In 2001, Glass partnered with Ian Ratner to form GlassRatner Advisory & Capital Group, LLC, a national advisory firm, which, since 2008, has been involved in real estate and other transactions in excess of $6 billion. The firm was appointed as receiver for about 40,000 multifamily units and more than 5 million square feet of commercial space. In 2018, GlassRatner merged with B. Riley Financial, Inc. (NASDAQ: RILY), a diversified financial services company.
Tune into Glass’ recent observations:
AJT: What are some of the high-profile properties you have overseen?
Glass: The turnaround and sale of the Hyatt Grand Cypress, Clearwater, Fla.; The Ritz at Lake Oconee; the Elysian (now Waldorf Astoria) in Chicago. We are currently overseeing LakePoint Sports, the premier amateur sports facility in the country.
AJT: Has COVID affected what is in distress now?
Glass: It differs:
Hospitality: the business and leisure travel came to a halt. This industry has been the hardest hit.
Retail: With over 8.5 billion square feet of shopping centers, the U.S. has been “over-retailed” for years. Some retailers were struggling before COVID, in part due to e-commerce — the “Amazon Effect.” Retailers Sears, Toys R Us and others failed before COVID. The U.S. has too many malls in rural and suburban areas. The foreclosure of major malls like North Point and Town Center will continue. The good news is retail isn’t dead. Lenox Square and Phipps Plaza’s parking lots are full on weekends. Not everything can be shipped. Necessity retail uses, discounters, medical, health and wellness, pet services and grocers will all continue to do well.
It’s too soon to tell the long-term effect of COVID on the office sector. Multi-family has generally been stable. This sector might be a bit frothy. Industrial values and construction have increased. Single family has boomed during COVID, in part due to cheap debt.
AJT: How do you view the future of brick-and-mortar retail? You said that the growth in online sales in 2020 was not too significant considering that many retailers were closed during the pandemic.
Glass: Online sales increased by only 3.8 percent. Total retail sales were approximately $5 trillion; online sales represented $800 billion in 2020. Some form of traditional retail is here to stay.
AJT: Explain your favorite quote, “Don’t confuse genius with a bull market.”
Glass: Everyone is a genius during a growth market and low interest rates. It’s hard to make mistakes when the wind is at your back. Many investors don’t have the experience to properly underwrite the inherent risks. You can learn more about real estate investing during the market meltdowns than in the bull markets. When people are making money, hubris blinds their vision.
AJT: With the market uncertainty in retail real estate, you see an opportunity?
Glass: COVID, capital market disruptions and e-commerce are constantly evolving. These forces and risks create uncertainty, which will generate buying opportunities. When things are chaotic is the time to jump into the pool. Today is that time for retail investing.
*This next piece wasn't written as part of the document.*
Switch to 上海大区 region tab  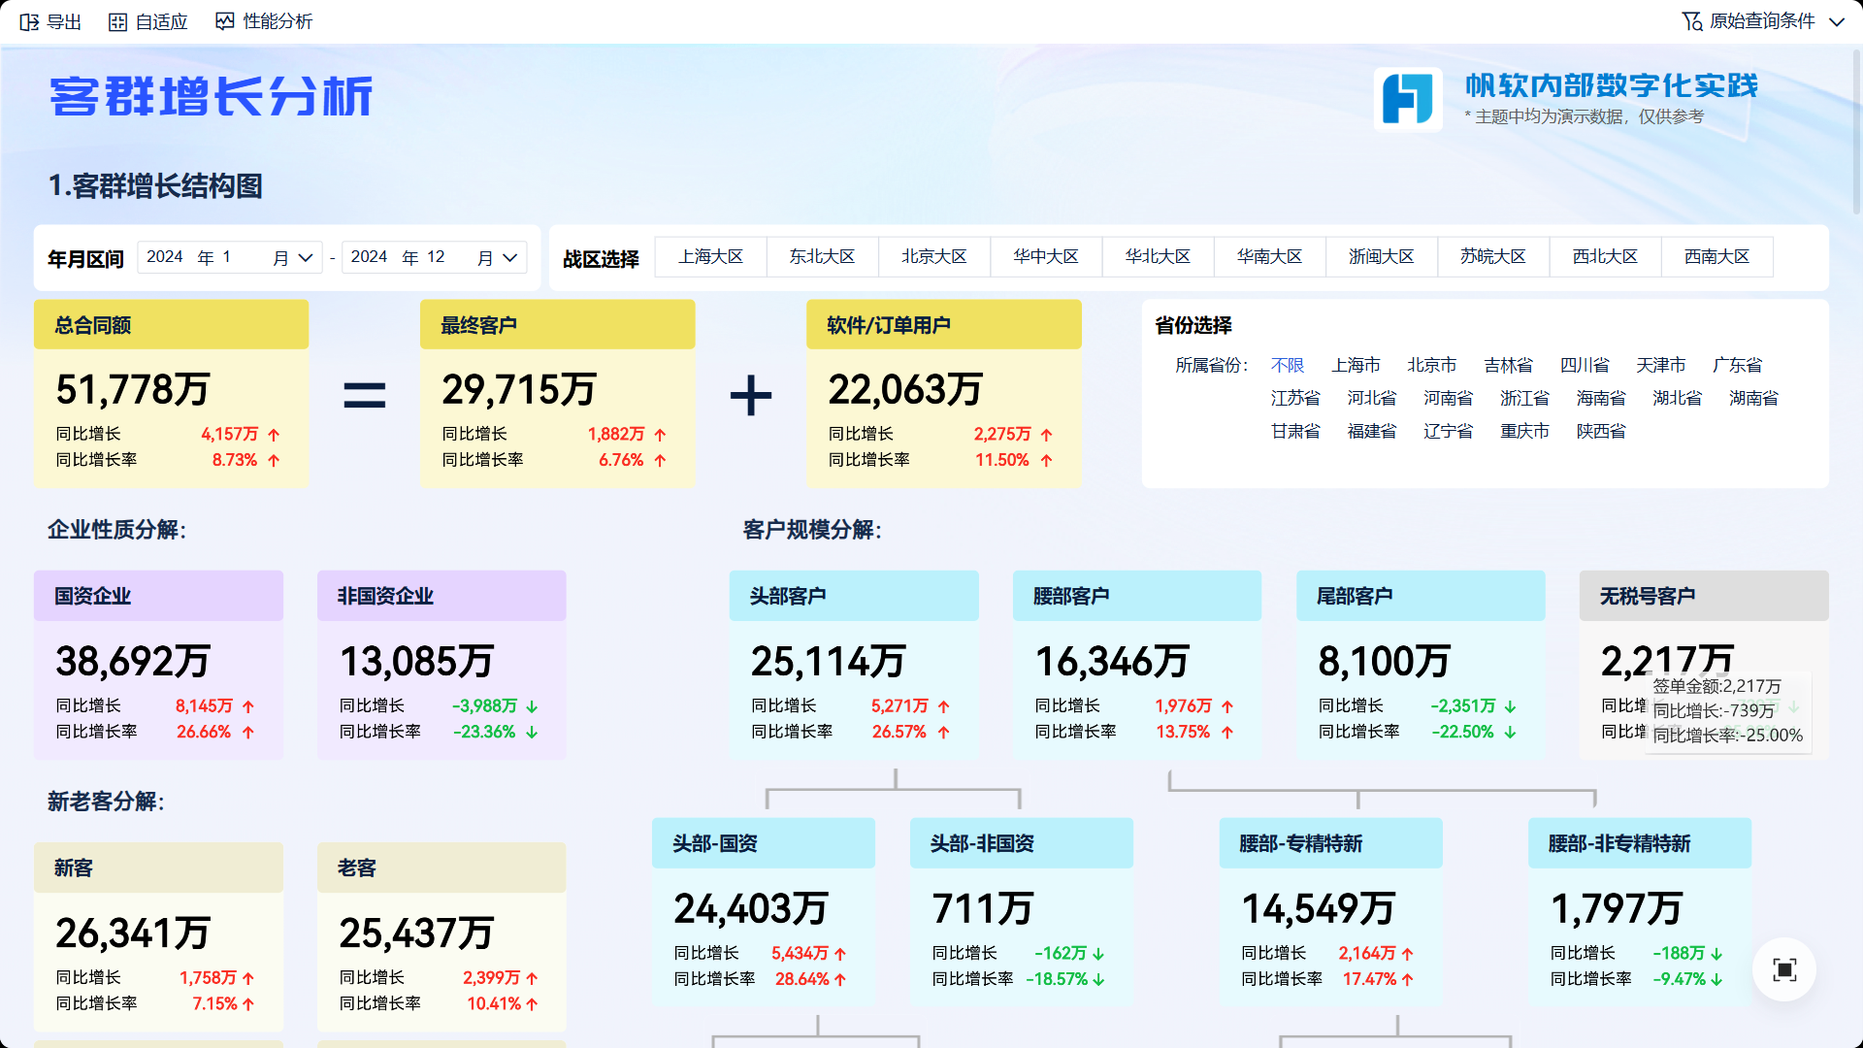tap(710, 256)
B. Riley formed a joint venture with an Atlanta-based real estate firm Sullivan Wickley, experienced operators, fully integrated and nimble. We will pursue distressed, value-add, and core-plus strategy to acquire a diversified portfolio of shopping centers. We are investing over $7 million of our own capital to ensure an alignment of interests.
AJT: Is 2021 end enough time for the economic rebound?
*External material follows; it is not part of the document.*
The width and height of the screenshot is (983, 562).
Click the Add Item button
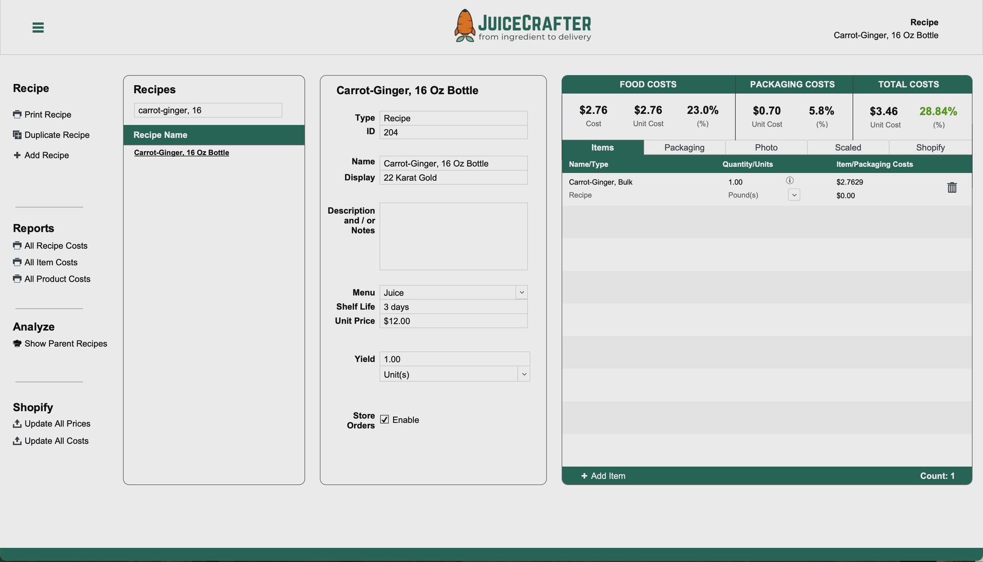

Retail sales jumped 9.8 percent in March. The world is not as healthy as the news portrays. Government stimulus has flooded the market with liquidity. Lenders offered forbearance to delinquent borrowers. This has propped up the market, but will eventually end. The increase in vaccinations and employment growth are signaling a “light at the end of the tunnel.” Retail sales should continue to rise. The recovery will be uneven, “a rising tide will not raise all ships.” Some retailers and shopping centers will come out of this crisis, others won’t.